„Fortschritt durch Schönheit“ (bis 19. Juni) im Museum für angewandte Kunst (MAK) hat die Wirkung eines 10-Gänge-Menüs. Aber wo bleibt der Digestif?
Um die Materialfülle zu verdauen, rund 1.000 Exponate mehr als nur flüchtig zu erfassen und die vielen neuen und bisher unbekannten Aspekte zum Lebenswerk eines auch von Le Corbusier geschätzten Visionärs im fast drei Kilogramm schweren Begleitbuch zu entdecken?
Sehr hilfreich ist dabei die klar und übersichtlich aufgebaute Doku „Josef Hoffmann. Auf der Suche nach Schönheit“ von Rudolf Klingohr: Sie zeichnet schon beim Saaleingang ein vielschichtiges Porträt des Gestalters, der keine Grenzen kannte. Dem kein Material fremd war.
Ob Pavillon oder Zigarettendose – egal, was Josef Hoffmann entwirft, es ist alles Architektur, bemerkte schon der Kunsthistoriker Dagobert Frey. Und für den Katalog-Herausgeber Christoph Thun-Hohenstein ist Hoffmann ein erstaunlich „unbekannter Bekannter“, mit dessen Kreationen wir bis heute leben, ohne dass wir uns des Urhebers bewusst wären.

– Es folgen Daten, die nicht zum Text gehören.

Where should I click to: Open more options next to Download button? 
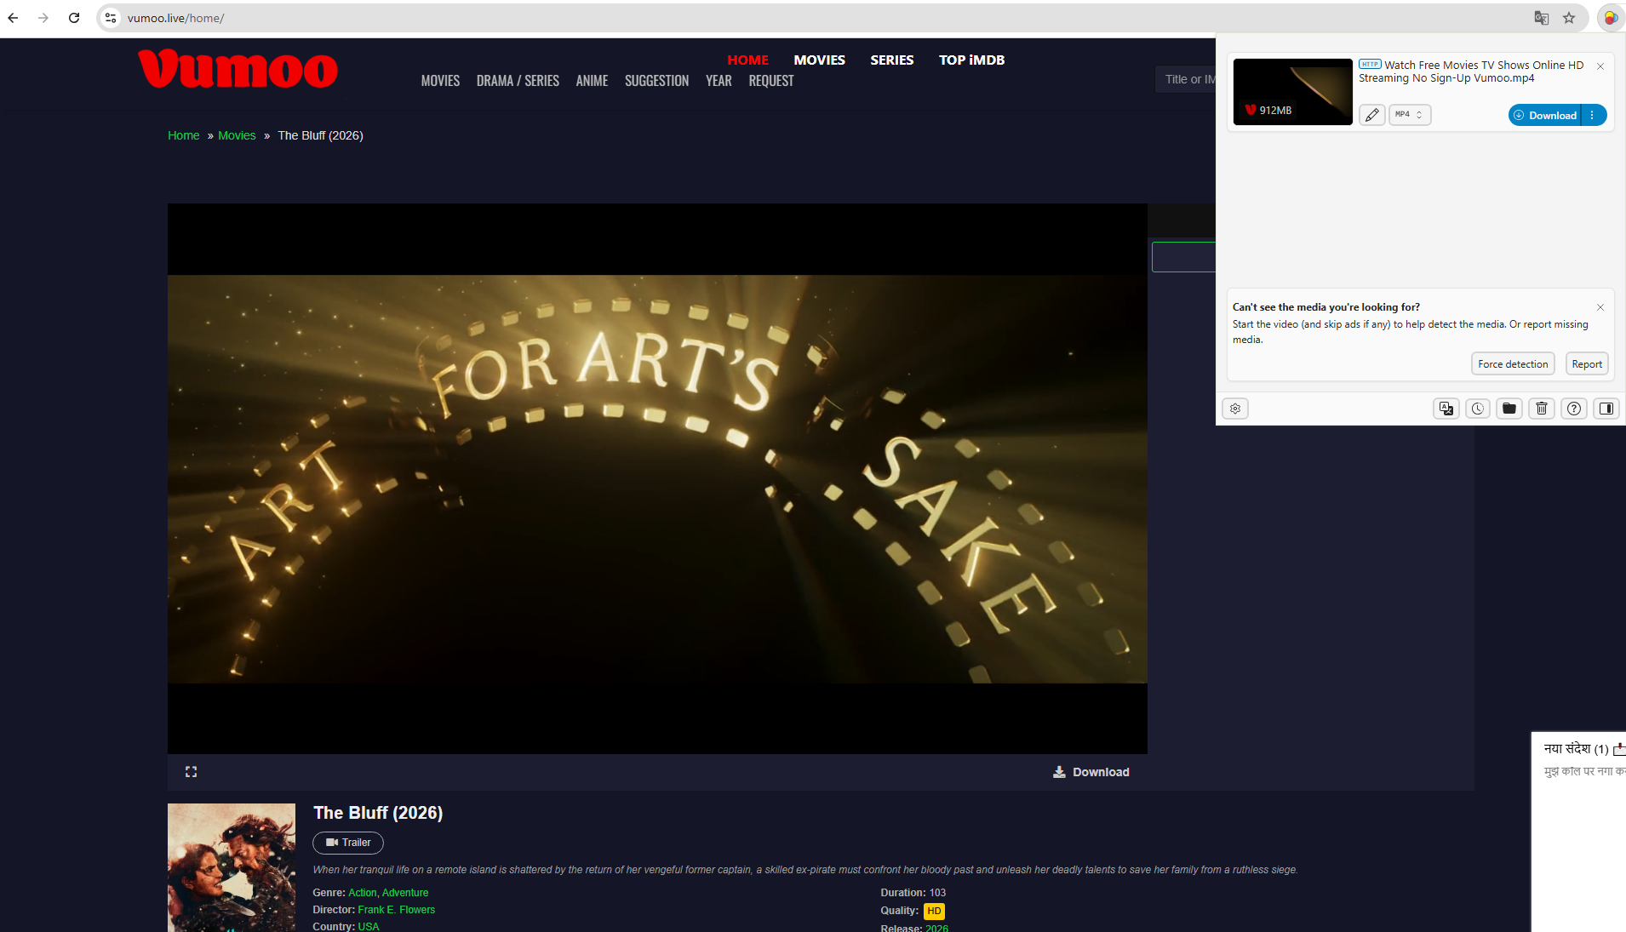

Der Titel der Ausstellung „Fortschritt durch Schönheit“ spielt an auf die Lust an der Ästhetik eines fanatischen Gestalters schöner Dinge und die Reform und Erneuerungsbewegung der Wiener Kunstszene um 1900.
Ob Möbel oder Teppiche, Schmuck oder Mode, Lampen oder Besteck: Faszinierend sind Vielfalt und Qualität an Design-Ideen. Dass es nicht nur den für seine strengen, klaren, geometrischen Entwürfe weltberühmten Hoffmann gibt, der in den letzten 30 Jahren groß gefeiert wurde, sondern auch seine Formfindungen der 1910er und 1920er-Jahre spannend sind.
Wie schon in der MAK-Schau „Wege der Moderne“ 2014 vorgeführt, ist auch hier ersichtlich: Bei Adolf Loos liegt die Kunst über der Gestaltung des Alltags, für Hoffmann liegt die Kunst auch in dessen Gestaltung.
Hoffmann ist nie stehen geblieben, hat über sechs Jahrzehnte nie aufgehört zu zeichnen und zu entwerfen. Er hat sich immer neu inspirieren lassen und sein Formenrepertoire ständig angereichert. Etwa mit organischen, floralen Motiven. Er befasste sich mit Klassik und Barock – und auch mit der neuen Sachlichkeit. Er arbeite intuitiv, verriet er in einem RAVAG-Interview:
„Es gibt zwei Arten von Künstlern: die einen, die eine Sache vernunftmäßig aufbauen und systematisch entwickeln, und die anderen, denen etwas einfällt – ich bin mehr für die Einfallenden.“
Und was ist der alles bestimmende Faktor in Hoffmanns Werk?
„Der Glauben an die Rettung der Welt durch das Schöne“, erklärt Kurator Christian Witt-Dörring. „Obwohl sein Leben fünf verschiedene Regime durchläuft, von der Monarchie über die Erste Republik, den Ständestaat und den Nationalsozialismus bis zur Zweiten Republik, bleibt er seinem Credo treu. Obwohl er sich stilistisch kontinuierlich neu erfindet, bleibt er sich inhaltlich stets treu.“
Die Schau räumt zudem auf mit dem Klischee des Palastbaumeisters und Villenarchitekten und zeigt Hoffmann auch als Sozialarchitekten, der u. a. für das Rote Wien der Zwischenkriegszeit drei Wohnhausanlagen und Arbeitersiedlungen in Tschechien errichtet hat.
„Es gibt noch viel sagen und zu tun zu Hoffmanns Werk,“ sagt Kurator Rainald Franz. Und die Erfahrung des Besuchers ist einmal mehr: Es gibt keine endgültigen Wahrheiten. Ein Kunstwerk verändert sich, was ein sicherer Qualitätsbeweis ist, mit einem je nach Zeit und Betrachtung, während man sich selbst permanent verändert.
Und bleibt letztlich doch von zeitloser Relevanz.